Hello All, I have been reading this website for a while and have usually found my answers just reading but finally found a reason to join and ask a question! So I'm trying to develop a RP method for a vaccine and am having significant carryover problems (2% in blanks after sample). I cannot solve the problem for the life of me, I've tried various needle washes and injector programs, various columns (C3, C4, C8, Phenyl, etc.) and a variety of mobile phases (H2O/ACN, H2O/IPA) with a variety of different modifiers (TFA, FA, HCl, H3PO4) and I still can't get rid of the carryover.

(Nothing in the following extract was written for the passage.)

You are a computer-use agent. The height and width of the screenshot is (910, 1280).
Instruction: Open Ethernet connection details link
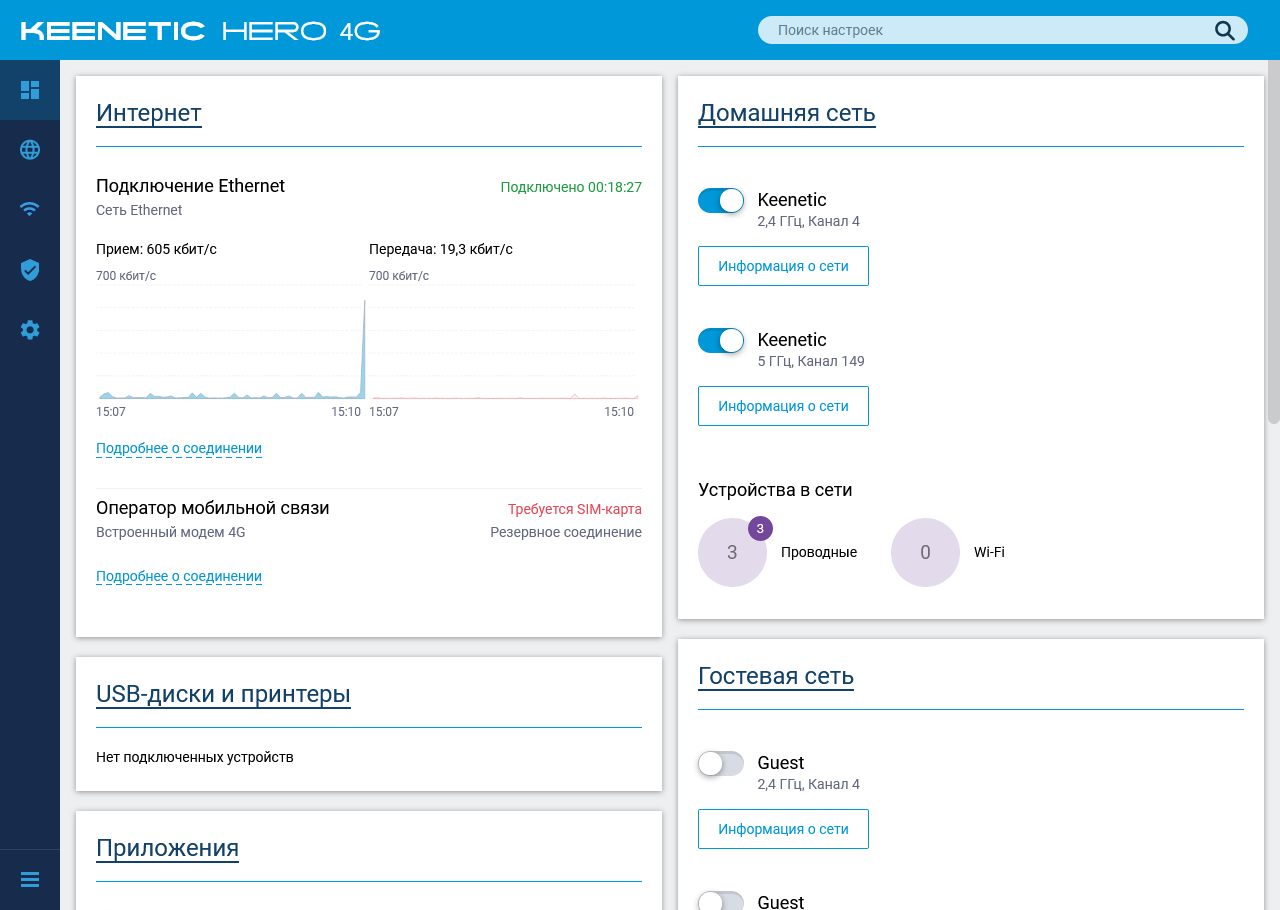[x=179, y=448]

I've never had this much trouble developing an RP method before and was wondering if anyone had any similar experiences or any tips. Currently I'm using a C3 column as I can at least get no carryover on smaller injections (4 ug) but we really need to inject 10 ug per client request. The carryover is definitely in the column as well and not in the autosampler as a blank run after the sample on a different column came (just to clarify, the column was different, but all the specs were the same, i.e same packing material, manufacturer, size, etc.) up 100% clean!

Thanks in advanced!

[RobPelot]

I dont understand, one thing. You changed both the column and ran a blank at the same time and saw nothing? correct?

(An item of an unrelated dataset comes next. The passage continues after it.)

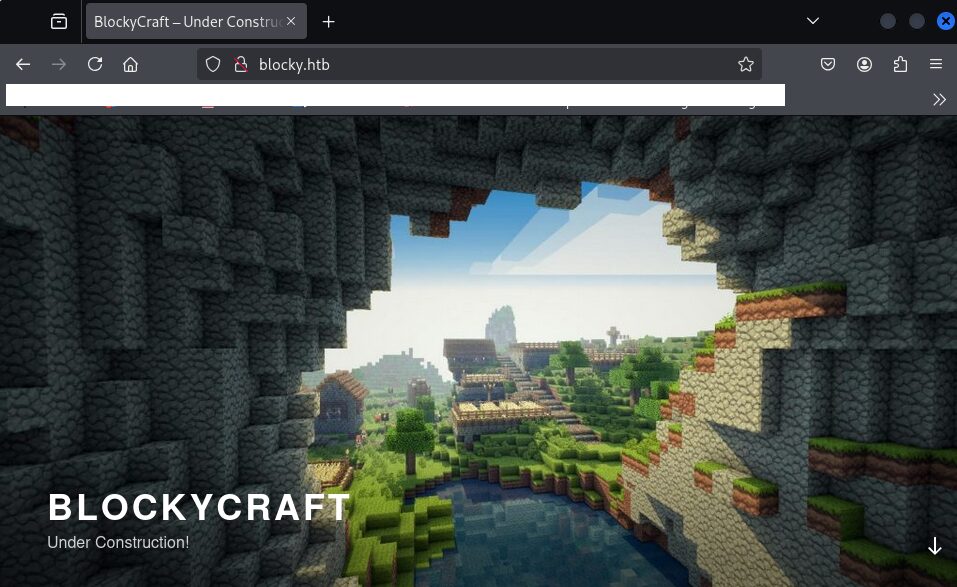Go back to the previous page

If this is so, how do you know which one was causing carry over? Should you not change the column, run a sample, then change the column back and run a blank?

Or is this what you did?

[Gerhard Kratz]

Beside the injection system many other sources can give you a carry over. Most common are the so called extra column effects, manly based on built in dead volume due to column connections, and there mostly between guard column and analytical column. Also possible is that your sample sticks to the stainless steel frits. I would recommend to check all connections first. If you use a guard column, disconnect it and run without it. Do one change at a time to see the effect. Good luck.

[HW Mueller]

I still have trouble finding a reason for carryover peaks which are not due to mechanical introduction of the substance which carries. Thus, it is easy to understand carryover peaks from analyte hung up in an injection valve, or if hung up elsewhere, if they form via a gradient. We do not have enough info to ascertain where your carryover comes from.

[DSP007]

Hi
Change columns will not help. This is system mistake . You just do not have time to wash the input device to a sufficient extent. The reason is that protein drugs usually have high viscosity and is easily adsorbed on glass and metal because of the isoelectric potential.

Wash the syringe / injector more carefully or do before a series of additional input samples, which need not be taken.


At the expense of the required number (multiplicity) washes, comes to mind anecdote is not the topic (as flood).
The Jews asked the rabbi, "the Rebbe, how do you brew a delicious tea" ?!
-Jews! Do not regert (feel sorry ) tea leaves!!!

[NYYFan]

Thanks for the input so far everyone. What I did was run a blank and sample on one column, remove that column, and proceed to run the blank after the sample on another column (of the same specs, on the same machine obviously, and same column line) and seen no carryover. If this were an injector/autosampler problem, wouldn't I have seen carryover on this other column then? I've tried a variety of washes on 1100, 1200, acquity, and h-class machines with no success... I like the idea of the stuff sticking to the stainless steel frits. I actually just orderd a C1 column to see if this would help as well (assuming stuff was sticking to the column). This is a gradient elution by the way, and I have two wash steps after my gradient with high organic.

[unmgvar]

what is the MW of your vaccine?
what exact type of buffer did you use, what concentrations?

what do you want to see in your MAB application exactely?
have you tought of going for IEX, HIC method more in specific WCX?

[NYYFan]

what is the MW of your vaccine?
what exact type of buffer did you use, what concentrations?

what do you want to see in your MAB application exactely?
have you tought of going for IEX, HIC method more in specific WCX?

MW is ~80 kDa. For buffers I've pretty much tried every iteration of ACN/H2O/IPA there is with THF, TFA, HCl, and FA as additives.

We actually have an IEX method that works fine, but our client specifically wants an RP method to use for stability studies, degradation studies, etc. and wants a method which basically gives separation between the main species and it's "shoulder" (which we have done) and "no carryover" which to me seems a bit impossible, but we're seeing significant amounts which I've stated above.